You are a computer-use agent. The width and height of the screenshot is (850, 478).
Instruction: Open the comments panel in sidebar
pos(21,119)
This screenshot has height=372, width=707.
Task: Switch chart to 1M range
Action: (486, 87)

══════════════════════════════

→ WHAT YOU NEED TO DO
Print all of the entries exactly as they are written.

→ ANSWER BOX
You are a computer-use agent. The width and height of the screenshot is (850, 478).
Instruction: Open the comments panel in sidebar
pos(21,119)
This screenshot has height=372, width=707.
Task: Switch chart to 1M range
Action: (486, 87)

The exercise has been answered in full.